LaHarpe school to close

Register City Editor

LaHarpe Elementary School will close at the end of the spring semester.
USD 257 board members voted 5-1 Tuesday evening to shutter the school in the face of a revenue shortfall of at least $300,000 for the 2009-10 school year. Darrell Catron, Gas, cast the negative vote.
Closing the LaHarpe school is expected to save nearly $90,000 in utilities and associated costs. The school opened in 1977 after construction was approved by referendum in November 1976, 1,842 to 1,836.
Board members also voted not to renew the contracts of two teachers, Maria Hernandez, high school physical education, and Lindsay Brown, Jefferson fourth-grade, and reassigned two other teachers as instructional coaches.
Those decisions are expected to save about $160,000 in general fund expenditures.
While the two reassigned teachers, Angie Linn, LaHarpe first grade, and Deb Atherton, McKinley fifth grade, will remain on the district payroll, their compensation will be paid from federal stimulus money flowing through Title I. Dr. Craig Neuenswander, superintendent of schools, said paying instructional coaches with federal stimulus funding is a stop-gap, as the funding is only promised for the next two years.
Altogether, action at the special meeting cut the anticipated deficit by nearly $250,000.
Other potential changes to balance next year’s budget include a shift of Bowlus Fine Arts Center lease payments to capital outlay.

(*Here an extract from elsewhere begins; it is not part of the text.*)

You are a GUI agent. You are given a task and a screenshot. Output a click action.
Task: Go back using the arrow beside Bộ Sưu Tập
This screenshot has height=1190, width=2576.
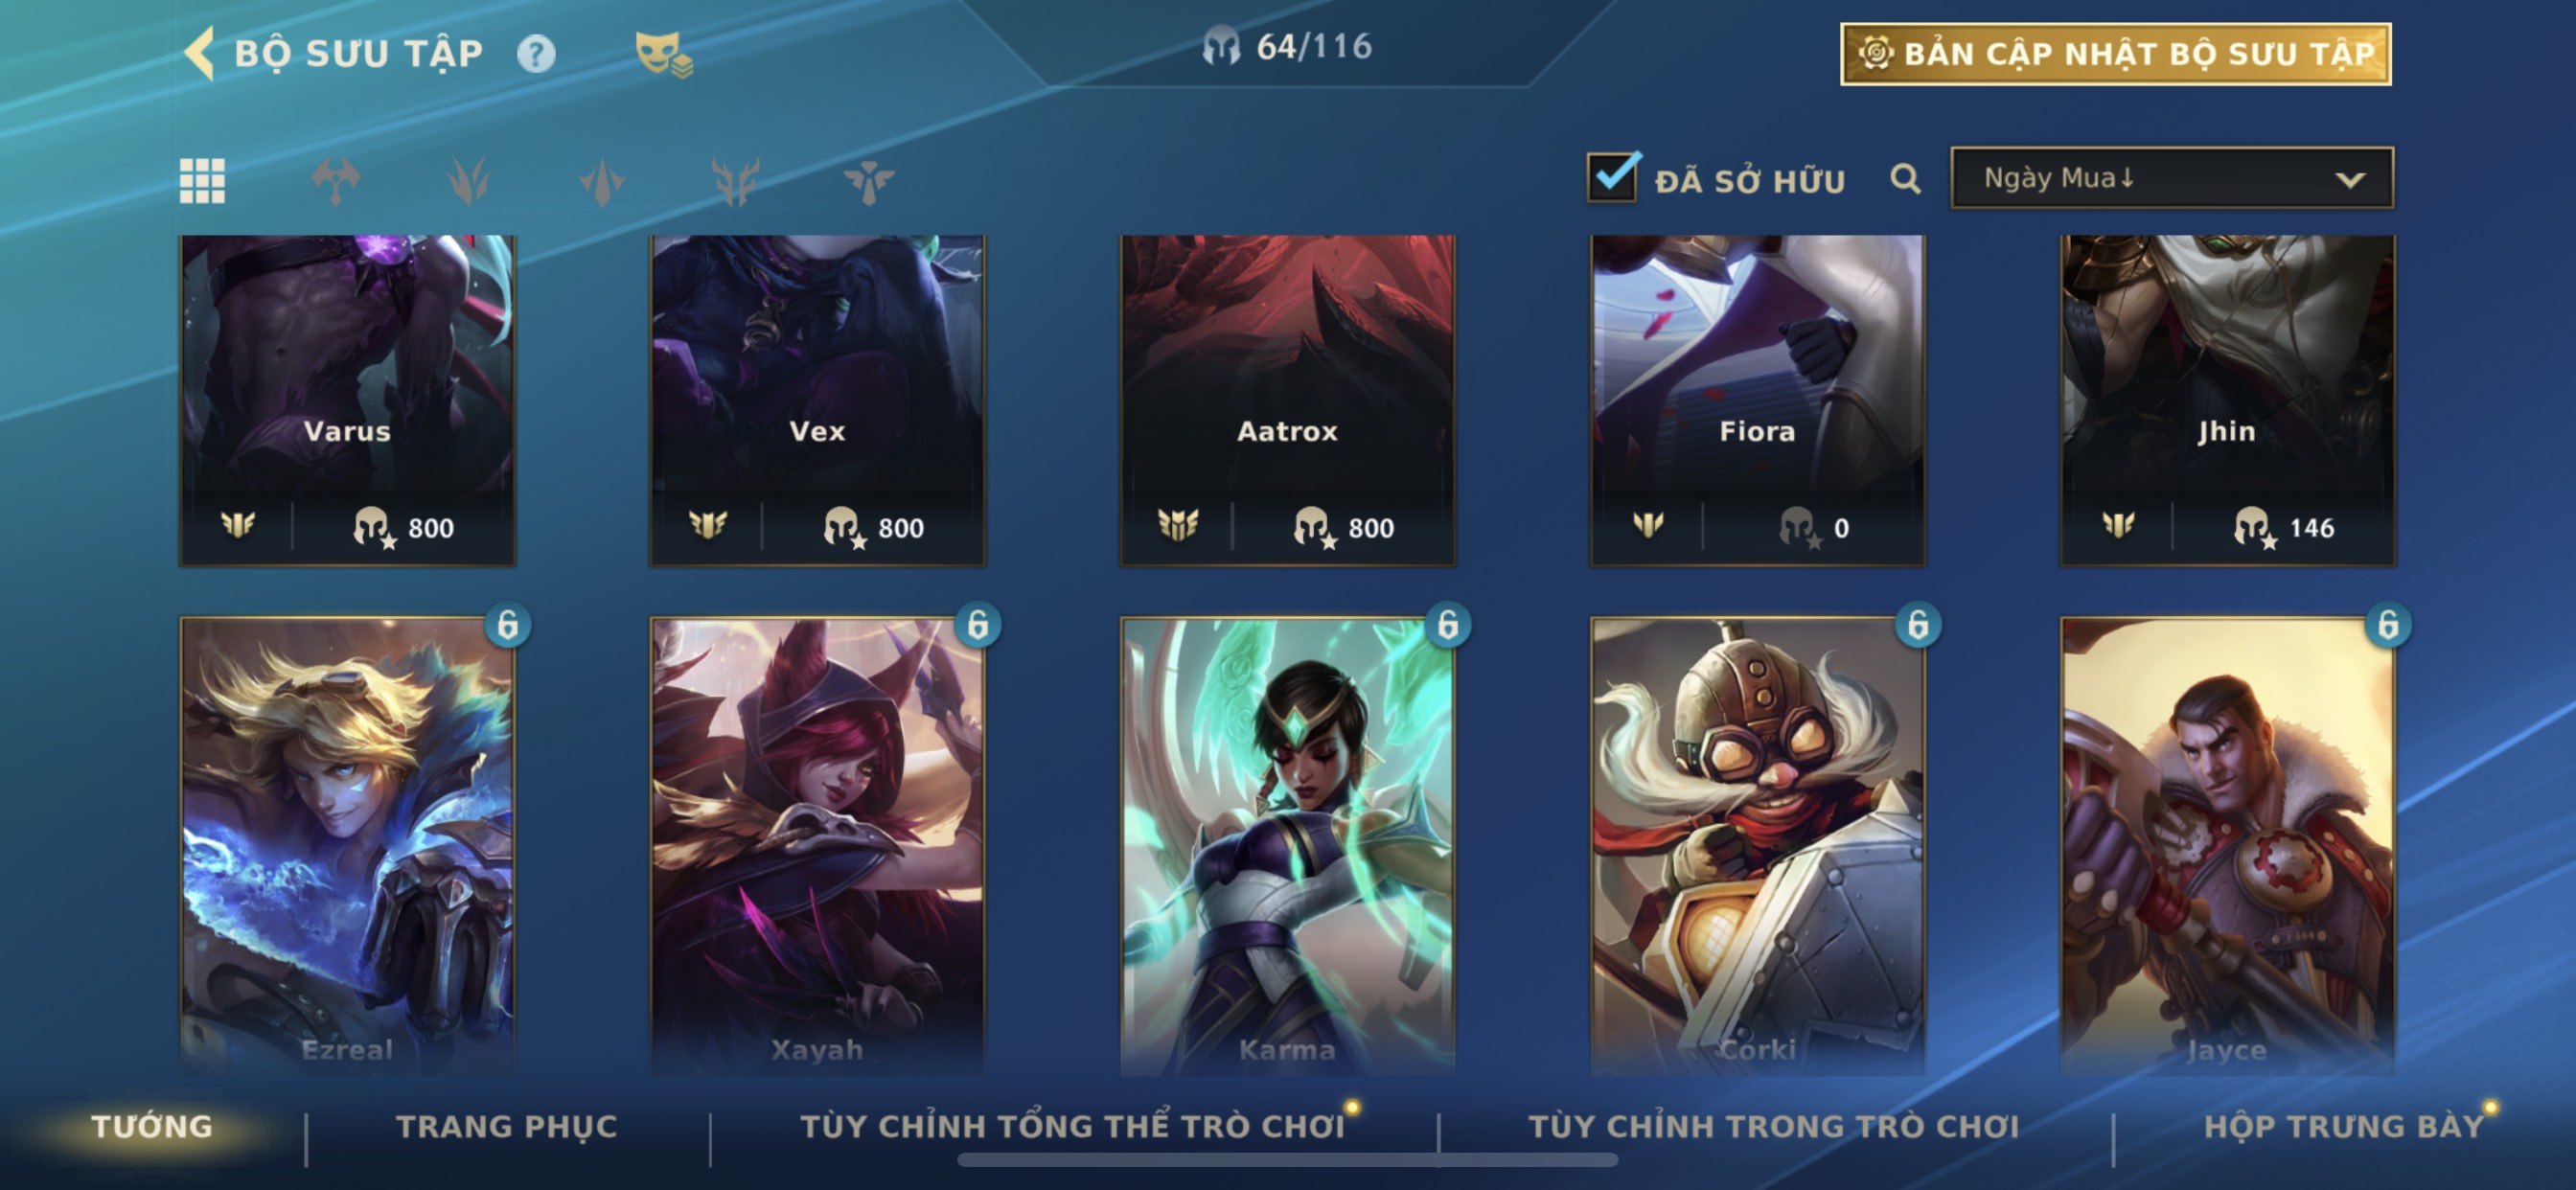(x=200, y=53)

Raising the fund’s levy from 5 to 6 mills would bring an additional $50,000. The remainder of the lease payment, $81,000, would come from $215,000 that will be in the capital outlay fund at the start of the new school year.
A nagging concern for board members is that the current $300,000 shortfall is based on the Legislature adopting a Senate revenue plan. A House plan would increase the local shortfall by $150,000.
The outcome will not be known until the end of the legislative wrap-up session, which begins today in Topeka. Neuenswander noted it “anyone’s guess” as to what would happen.

SEN. DEREK Schmidt told the Register Tuesday afternoon he was hopeful the Senate plan would be approved, although it does require about $75 million in new money, which would come from deferred tax cuts and bookkeeping strategies. The Independence Republican and Senate majority leader has been in Topeka this week meeting with other legislators in a run-up to the wrap-up session.
About 40 people attended the special meeting. Neuenswander said in response to audience questions that the district was limited in how it could use federal Title 1 and capital outlay funds, although occasionally money from either might be used to relieve the general fund. An example is that buses, which must be replaced after 20 years and cost $80,000 to $90,000, may be purchased from the capital outlay fund.
Neuenswander also pointed out “we had to deal with a cut in the per-pupil aid (from $4,433 to $4,400) during the current year and could face that again in the fall when revenue estimates are made again. This is probably more than a one-year problem. It probably will be with us for several years.”